Stored data entries
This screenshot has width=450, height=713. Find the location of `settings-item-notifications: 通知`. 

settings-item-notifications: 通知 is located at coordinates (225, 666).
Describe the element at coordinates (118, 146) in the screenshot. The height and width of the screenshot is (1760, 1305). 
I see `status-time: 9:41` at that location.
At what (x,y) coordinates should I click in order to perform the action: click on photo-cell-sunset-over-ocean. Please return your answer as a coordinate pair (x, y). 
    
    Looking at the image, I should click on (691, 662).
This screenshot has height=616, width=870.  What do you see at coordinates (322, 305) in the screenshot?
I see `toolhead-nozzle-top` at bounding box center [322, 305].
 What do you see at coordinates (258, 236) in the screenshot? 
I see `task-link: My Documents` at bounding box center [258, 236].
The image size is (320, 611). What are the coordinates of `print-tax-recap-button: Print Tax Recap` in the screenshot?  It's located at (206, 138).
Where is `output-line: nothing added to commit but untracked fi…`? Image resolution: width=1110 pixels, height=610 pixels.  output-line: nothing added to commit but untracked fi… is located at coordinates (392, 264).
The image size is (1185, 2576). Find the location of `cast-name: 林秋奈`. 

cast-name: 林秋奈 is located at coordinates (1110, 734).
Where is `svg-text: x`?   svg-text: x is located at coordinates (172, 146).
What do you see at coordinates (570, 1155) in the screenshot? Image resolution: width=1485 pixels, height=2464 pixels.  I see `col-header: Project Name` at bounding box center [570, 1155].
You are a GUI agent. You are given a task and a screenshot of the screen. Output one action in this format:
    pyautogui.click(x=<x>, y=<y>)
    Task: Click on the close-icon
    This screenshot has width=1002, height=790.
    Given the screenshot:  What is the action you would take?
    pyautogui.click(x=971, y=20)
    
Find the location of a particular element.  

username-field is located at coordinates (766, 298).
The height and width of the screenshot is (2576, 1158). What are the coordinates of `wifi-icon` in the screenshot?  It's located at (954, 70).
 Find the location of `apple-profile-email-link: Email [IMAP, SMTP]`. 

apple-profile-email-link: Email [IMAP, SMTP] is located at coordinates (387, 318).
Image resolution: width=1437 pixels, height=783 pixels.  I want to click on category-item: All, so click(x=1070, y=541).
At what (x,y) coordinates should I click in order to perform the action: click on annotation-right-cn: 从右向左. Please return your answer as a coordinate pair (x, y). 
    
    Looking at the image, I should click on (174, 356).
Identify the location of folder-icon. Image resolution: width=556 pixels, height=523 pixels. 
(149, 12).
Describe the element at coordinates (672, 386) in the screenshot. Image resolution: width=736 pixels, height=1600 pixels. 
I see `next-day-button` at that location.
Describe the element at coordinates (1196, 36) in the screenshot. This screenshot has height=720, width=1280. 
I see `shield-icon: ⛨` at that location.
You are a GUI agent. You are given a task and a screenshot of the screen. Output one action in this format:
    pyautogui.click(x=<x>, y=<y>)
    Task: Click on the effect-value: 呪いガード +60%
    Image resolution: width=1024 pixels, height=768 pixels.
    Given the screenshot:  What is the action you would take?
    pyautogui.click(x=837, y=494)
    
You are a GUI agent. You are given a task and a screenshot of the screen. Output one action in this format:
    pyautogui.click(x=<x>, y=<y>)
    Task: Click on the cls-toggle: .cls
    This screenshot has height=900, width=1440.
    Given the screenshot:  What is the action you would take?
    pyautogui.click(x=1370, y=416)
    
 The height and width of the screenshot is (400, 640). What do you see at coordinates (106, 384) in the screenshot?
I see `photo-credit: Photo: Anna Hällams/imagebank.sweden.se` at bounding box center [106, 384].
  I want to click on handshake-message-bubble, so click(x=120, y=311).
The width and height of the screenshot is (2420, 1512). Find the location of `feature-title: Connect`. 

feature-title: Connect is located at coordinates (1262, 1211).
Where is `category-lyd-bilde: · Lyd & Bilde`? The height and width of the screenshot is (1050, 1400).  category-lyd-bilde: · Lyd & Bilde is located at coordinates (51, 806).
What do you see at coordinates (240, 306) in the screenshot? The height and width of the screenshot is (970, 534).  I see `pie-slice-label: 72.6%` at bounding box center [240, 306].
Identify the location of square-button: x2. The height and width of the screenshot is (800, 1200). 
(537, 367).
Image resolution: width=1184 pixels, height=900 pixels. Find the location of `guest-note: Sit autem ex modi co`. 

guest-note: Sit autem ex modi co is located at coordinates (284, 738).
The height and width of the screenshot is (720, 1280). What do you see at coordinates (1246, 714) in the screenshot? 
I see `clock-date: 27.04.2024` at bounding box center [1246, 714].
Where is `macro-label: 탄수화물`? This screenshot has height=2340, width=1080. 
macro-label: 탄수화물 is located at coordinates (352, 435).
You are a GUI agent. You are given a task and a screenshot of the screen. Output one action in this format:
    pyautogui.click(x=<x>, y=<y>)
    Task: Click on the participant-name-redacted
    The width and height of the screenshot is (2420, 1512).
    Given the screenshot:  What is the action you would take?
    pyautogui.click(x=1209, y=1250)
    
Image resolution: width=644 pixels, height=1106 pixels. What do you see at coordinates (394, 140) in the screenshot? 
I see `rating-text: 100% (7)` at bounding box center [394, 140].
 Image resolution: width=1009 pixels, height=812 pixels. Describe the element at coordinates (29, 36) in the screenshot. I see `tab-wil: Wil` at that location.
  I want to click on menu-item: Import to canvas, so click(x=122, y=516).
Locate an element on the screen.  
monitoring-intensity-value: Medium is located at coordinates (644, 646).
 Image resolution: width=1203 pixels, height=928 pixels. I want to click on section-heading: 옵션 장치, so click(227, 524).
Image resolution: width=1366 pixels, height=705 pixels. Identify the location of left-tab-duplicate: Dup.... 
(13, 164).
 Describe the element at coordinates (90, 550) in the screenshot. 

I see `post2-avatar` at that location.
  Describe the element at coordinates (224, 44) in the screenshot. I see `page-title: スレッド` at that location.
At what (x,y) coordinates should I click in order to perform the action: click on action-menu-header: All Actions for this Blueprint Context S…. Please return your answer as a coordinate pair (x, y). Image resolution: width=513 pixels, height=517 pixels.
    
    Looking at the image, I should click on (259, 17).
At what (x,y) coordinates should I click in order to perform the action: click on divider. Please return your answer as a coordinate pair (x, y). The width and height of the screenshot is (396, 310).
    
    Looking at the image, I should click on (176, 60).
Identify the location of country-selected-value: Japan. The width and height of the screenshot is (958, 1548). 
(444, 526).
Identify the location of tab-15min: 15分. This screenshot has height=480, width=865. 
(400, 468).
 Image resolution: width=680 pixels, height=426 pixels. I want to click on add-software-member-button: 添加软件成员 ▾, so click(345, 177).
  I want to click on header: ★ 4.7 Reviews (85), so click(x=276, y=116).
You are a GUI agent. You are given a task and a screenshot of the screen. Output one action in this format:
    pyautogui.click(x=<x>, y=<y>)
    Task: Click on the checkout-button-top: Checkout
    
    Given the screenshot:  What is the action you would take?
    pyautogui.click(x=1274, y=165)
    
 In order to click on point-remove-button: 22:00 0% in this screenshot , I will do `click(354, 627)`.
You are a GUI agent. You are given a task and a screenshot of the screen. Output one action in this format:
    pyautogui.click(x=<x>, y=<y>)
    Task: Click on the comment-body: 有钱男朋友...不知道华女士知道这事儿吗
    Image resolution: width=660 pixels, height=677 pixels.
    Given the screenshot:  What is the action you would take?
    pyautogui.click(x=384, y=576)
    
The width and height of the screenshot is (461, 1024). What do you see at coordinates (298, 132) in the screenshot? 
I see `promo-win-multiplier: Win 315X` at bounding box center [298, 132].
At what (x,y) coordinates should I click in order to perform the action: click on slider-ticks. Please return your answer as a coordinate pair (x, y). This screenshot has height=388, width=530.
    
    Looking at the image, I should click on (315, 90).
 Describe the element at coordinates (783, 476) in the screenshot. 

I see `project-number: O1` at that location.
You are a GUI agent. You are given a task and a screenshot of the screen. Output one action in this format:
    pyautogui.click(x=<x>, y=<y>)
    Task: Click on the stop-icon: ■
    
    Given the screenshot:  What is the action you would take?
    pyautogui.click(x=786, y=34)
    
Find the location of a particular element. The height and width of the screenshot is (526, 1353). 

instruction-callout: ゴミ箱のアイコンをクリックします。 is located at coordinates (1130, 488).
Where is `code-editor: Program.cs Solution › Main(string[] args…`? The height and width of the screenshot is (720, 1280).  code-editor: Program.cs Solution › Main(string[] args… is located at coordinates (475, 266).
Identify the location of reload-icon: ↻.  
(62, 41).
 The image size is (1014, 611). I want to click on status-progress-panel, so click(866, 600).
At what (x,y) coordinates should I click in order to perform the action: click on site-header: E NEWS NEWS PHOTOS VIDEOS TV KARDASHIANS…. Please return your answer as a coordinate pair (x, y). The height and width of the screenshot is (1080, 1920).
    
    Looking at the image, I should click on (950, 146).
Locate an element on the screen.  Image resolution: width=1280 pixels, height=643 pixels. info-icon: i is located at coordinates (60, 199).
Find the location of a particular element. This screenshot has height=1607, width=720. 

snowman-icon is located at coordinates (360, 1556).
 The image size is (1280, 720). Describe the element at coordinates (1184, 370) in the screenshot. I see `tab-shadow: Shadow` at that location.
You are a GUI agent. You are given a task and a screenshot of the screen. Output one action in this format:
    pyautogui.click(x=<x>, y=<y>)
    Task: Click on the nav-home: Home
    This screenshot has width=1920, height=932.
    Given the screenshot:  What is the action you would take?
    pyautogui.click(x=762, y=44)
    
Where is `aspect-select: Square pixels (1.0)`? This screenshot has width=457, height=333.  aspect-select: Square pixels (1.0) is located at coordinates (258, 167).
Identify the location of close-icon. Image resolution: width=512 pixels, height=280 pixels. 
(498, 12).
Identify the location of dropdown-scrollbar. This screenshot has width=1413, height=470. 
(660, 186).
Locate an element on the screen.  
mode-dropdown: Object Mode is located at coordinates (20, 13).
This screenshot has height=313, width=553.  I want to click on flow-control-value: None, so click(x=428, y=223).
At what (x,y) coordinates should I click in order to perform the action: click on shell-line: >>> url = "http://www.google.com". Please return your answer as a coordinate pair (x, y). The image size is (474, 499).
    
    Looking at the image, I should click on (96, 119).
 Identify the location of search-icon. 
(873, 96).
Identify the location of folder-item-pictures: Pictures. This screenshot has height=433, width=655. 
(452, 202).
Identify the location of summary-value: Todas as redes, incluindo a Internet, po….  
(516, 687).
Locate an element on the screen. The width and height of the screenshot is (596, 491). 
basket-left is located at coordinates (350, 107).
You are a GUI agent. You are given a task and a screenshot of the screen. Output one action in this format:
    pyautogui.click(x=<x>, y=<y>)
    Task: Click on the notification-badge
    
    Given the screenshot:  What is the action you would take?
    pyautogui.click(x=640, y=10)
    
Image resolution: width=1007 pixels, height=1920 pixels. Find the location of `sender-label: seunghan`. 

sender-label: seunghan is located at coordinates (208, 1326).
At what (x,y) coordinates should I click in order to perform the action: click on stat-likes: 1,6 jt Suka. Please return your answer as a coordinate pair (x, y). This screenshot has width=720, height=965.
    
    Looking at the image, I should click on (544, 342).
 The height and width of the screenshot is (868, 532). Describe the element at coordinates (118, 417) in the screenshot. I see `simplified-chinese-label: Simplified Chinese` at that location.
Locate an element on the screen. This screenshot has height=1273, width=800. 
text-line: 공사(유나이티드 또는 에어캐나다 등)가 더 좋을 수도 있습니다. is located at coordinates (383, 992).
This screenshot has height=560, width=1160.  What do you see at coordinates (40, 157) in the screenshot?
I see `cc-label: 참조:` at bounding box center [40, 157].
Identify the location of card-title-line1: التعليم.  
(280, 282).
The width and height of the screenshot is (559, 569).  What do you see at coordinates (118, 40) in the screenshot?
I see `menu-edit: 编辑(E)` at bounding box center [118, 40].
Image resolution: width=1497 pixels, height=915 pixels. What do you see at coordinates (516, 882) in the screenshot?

__ACTIVITY__
Quote the material word for word, from the line containing "Identify the location of summary-value: Todas" up to and including the line containing "basket-left is located".

__RESPONSE__
Identify the location of summary-value: Todas as redes, incluindo a Internet, po….  
(516, 687).
Locate an element on the screen. The width and height of the screenshot is (596, 491). 
basket-left is located at coordinates (350, 107).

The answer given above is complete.